A) Log2 of male to female expression ratio for the X chromosome (orange) and autosomes (gray) at three developmental stages (N1- 1st nymphal, N4- 4th nymphal and A- adult stage) in the reproductive tract. See S5 Fig for individual rather than pooled autosomes. B) Average expression levels (RPKM values) of genes located on the autosomes and X in females (gray and red boxes) and in males (white and blue) at three developmental stages. Boxplots depict the median, the lower and upper quartiles, while the whiskers represent the minimum and maximum values, within 1.5x the interquartile range. See S5 Fig for individual rather than pooled autosomes. C) Distribution of expression levels for X-linked genes in males (blue) and females (red) (overlapping ranges are indicated in purple). Significance symbols denote: ***= p < 0.01, *= p < 0.05.

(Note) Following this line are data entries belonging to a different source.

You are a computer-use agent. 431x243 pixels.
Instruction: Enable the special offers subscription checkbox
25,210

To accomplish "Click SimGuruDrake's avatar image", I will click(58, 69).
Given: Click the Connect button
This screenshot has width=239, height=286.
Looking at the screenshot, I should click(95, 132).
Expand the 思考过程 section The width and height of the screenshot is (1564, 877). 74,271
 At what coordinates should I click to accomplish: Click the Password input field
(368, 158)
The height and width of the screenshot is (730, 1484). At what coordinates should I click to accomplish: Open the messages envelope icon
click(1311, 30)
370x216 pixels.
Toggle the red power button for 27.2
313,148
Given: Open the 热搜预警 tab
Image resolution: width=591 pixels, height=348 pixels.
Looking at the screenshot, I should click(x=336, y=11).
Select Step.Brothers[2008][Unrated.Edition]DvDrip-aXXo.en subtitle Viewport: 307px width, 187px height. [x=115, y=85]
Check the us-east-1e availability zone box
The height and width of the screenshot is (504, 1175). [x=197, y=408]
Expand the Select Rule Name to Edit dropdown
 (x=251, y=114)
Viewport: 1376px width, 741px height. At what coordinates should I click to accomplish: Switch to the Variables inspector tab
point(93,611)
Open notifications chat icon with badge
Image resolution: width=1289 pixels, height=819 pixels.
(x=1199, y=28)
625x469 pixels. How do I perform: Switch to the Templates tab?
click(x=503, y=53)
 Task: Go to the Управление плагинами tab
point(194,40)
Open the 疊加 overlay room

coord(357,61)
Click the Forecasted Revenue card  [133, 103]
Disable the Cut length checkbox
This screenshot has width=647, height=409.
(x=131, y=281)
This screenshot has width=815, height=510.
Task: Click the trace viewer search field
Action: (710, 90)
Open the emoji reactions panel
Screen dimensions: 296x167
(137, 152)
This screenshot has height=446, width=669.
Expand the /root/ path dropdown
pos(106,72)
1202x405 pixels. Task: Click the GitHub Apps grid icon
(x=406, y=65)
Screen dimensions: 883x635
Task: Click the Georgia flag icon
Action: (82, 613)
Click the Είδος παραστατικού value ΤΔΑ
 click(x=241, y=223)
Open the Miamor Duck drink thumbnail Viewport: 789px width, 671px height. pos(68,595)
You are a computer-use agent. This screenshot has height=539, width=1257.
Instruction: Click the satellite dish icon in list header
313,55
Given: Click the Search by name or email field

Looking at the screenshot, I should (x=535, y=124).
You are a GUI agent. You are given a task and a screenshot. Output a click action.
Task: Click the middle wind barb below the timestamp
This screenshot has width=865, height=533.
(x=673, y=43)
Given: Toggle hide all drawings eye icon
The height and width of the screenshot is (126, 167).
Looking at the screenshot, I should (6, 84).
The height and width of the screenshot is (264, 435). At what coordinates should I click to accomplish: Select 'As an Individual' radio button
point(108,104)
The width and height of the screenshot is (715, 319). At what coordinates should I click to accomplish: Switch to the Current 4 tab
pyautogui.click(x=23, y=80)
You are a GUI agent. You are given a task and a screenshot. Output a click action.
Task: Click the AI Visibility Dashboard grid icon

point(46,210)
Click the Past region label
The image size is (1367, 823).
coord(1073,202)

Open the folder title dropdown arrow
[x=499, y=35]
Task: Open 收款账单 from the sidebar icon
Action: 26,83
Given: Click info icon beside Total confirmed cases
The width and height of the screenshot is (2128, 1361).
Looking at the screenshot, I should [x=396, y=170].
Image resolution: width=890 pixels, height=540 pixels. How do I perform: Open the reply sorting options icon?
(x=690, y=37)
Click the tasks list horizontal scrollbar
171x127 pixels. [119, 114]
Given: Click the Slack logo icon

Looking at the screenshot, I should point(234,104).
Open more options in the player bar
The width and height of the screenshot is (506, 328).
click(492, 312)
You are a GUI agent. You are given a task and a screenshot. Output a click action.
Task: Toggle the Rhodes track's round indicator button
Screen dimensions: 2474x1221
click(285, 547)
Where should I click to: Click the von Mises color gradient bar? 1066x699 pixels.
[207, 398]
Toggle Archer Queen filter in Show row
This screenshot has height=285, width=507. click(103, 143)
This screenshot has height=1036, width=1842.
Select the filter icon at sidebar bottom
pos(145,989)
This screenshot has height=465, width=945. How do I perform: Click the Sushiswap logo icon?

https://doi.org/10.1371/journal.pgen.1011615.g003

Next, we evaluated whether the strong reduction of X-linked expression from the 4th nymphal stage was caused by meiotic X-chromosome inactivation, as is well described in therian mammals [65]. Indeed, the extent of the reduction significantly exceeds the two-fold reduction expected in the absence of dosage compensation (Wilcoxon signed rank test with continuity correction; 4th nymphal stage: V = 77366, p-value <2.2e-16, adult stage: V = 150046, p-value <2.2e-16) indicating other mechanisms are affecting the expression of X linked genes in male gonads (Fig 3A and 3B). Immunostaining of gonad tissue from adult and 4th nymphal stage males corroborates the transcriptional inactivity of the X chromosome. The X chromosome in male meiotic cells is visible in DAPI staining as highly condensed (“heteropycnotic”; Fig 4), similar to other insects [66]. It also lacks a Pan Phospho RNApol-II signal, a marker for transcriptional activity, in otherwise transcriptionally active cells (Fig 4). We then also performed immunostaining of meiotic cells for silencing histone modifications (using an H3K9me3 antibody) and profiled the corresponding molecular marks in the genome using ChIP-seq based on male gonad tissue. As expected, the X has a strong H3K9me3 signal (Fig 5A and 5B) and the corresponding H3K9me3 marks are enriched all along the male X (Fig 5C), suggesting that the silencing of the X is achieved via histone modifications (Fig 5).

thumbnail
Fig 4. No transcriptional activity of the X chromosome during male meiosis.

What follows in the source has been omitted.